TASK
All the data below goes into the copy word for word, but the pictures don't.
:: INPUT DATA ::
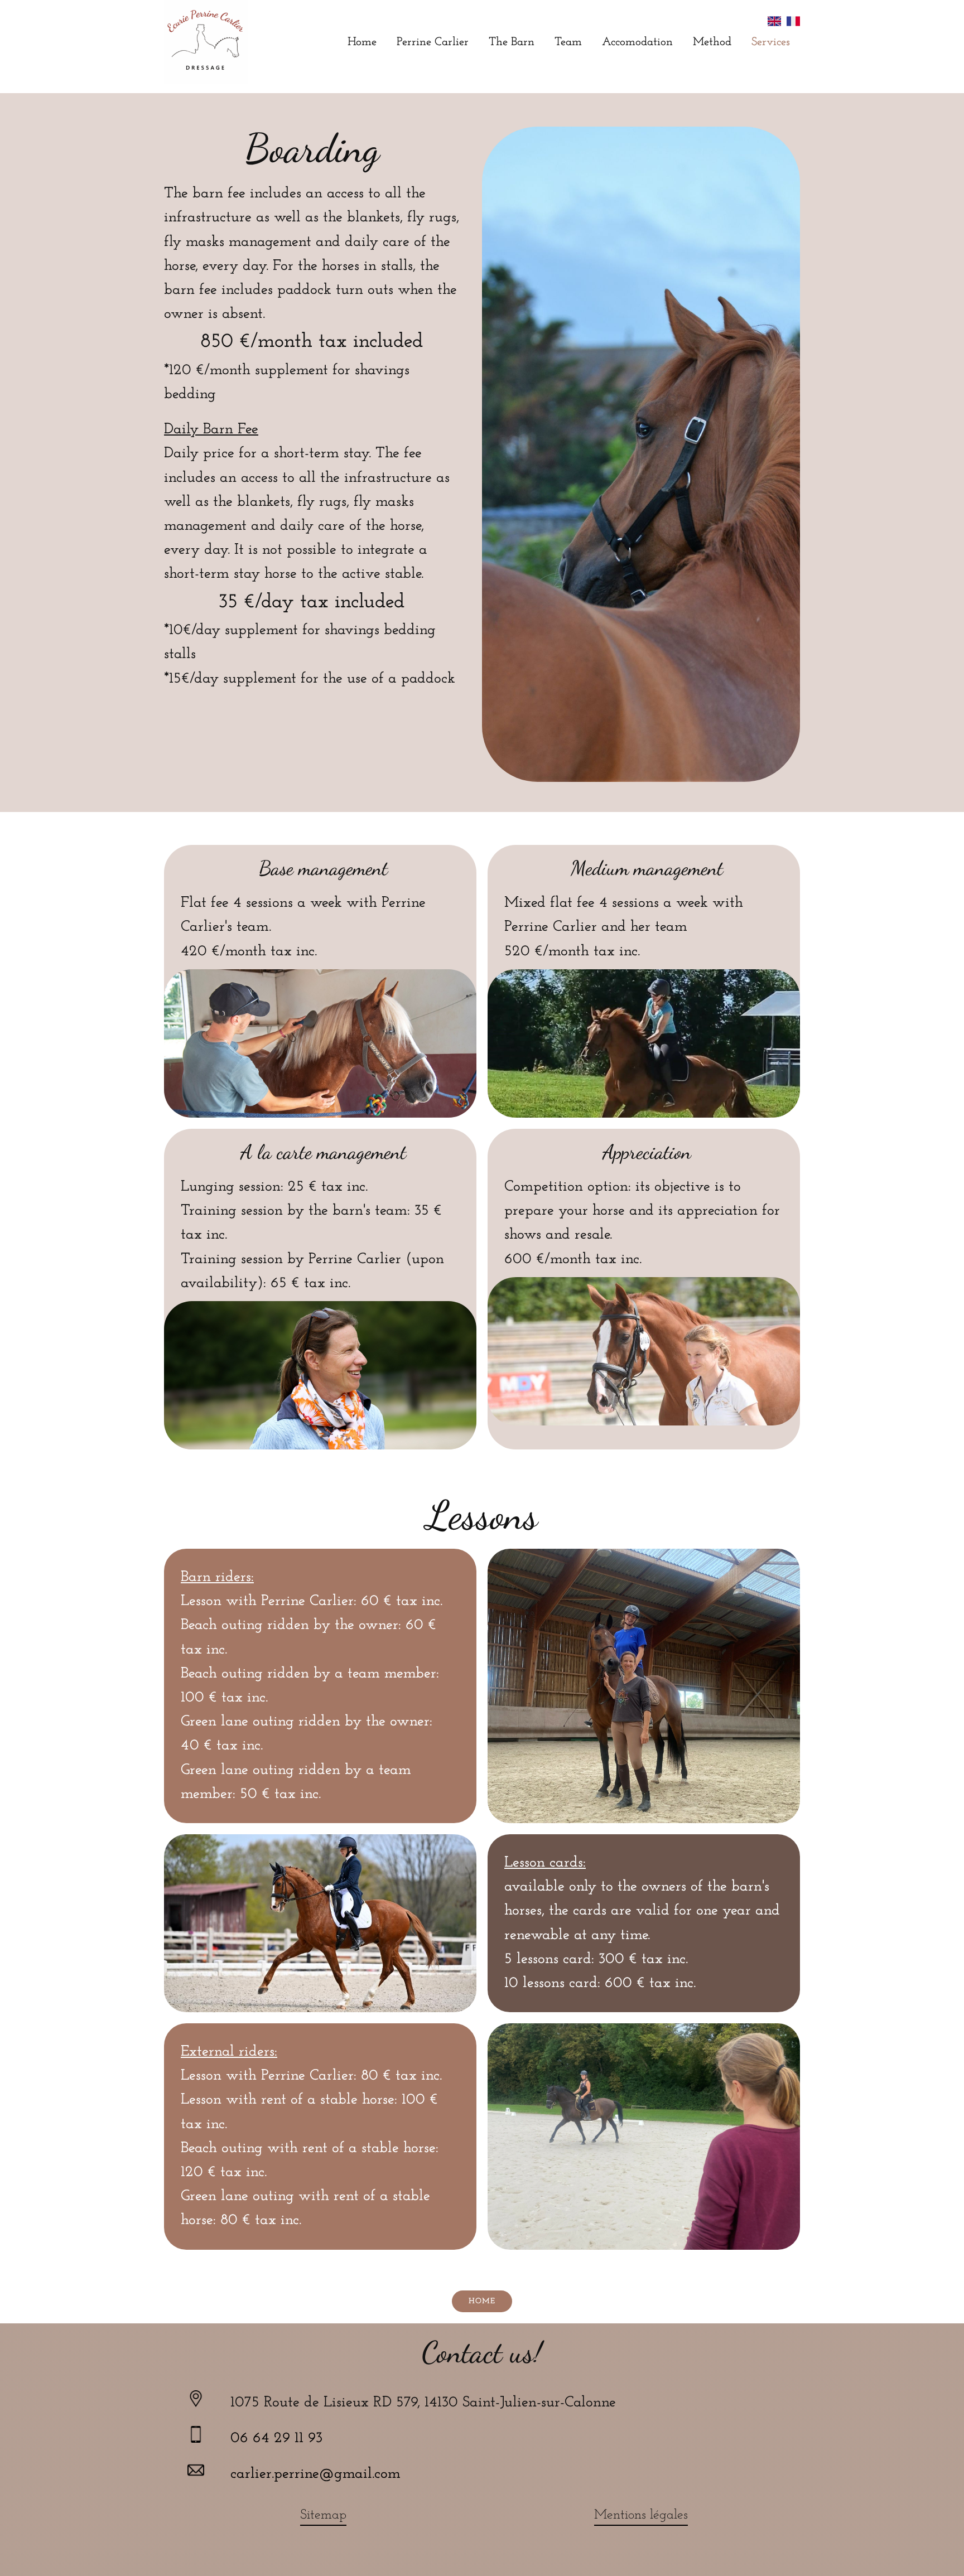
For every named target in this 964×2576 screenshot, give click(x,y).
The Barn (511, 42)
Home (362, 42)
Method (712, 42)
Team (568, 42)
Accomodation (637, 42)
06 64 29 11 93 (276, 2438)
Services (770, 42)
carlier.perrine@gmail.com (315, 2474)
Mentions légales (641, 2515)
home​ (482, 2301)
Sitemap (323, 2515)
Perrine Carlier (433, 42)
:::
OUTPUT FOR THIS EXERCISE
For every named target in this 964×2576 screenshot, give click(x,y).
The Barn (511, 42)
Home (362, 42)
Method (712, 42)
Team (568, 42)
Accomodation (637, 42)
06 64 29 11 93 (276, 2438)
Services (770, 42)
carlier.perrine@gmail.com (315, 2474)
Mentions légales (641, 2515)
home​ (482, 2301)
Sitemap (323, 2515)
Perrine Carlier (433, 42)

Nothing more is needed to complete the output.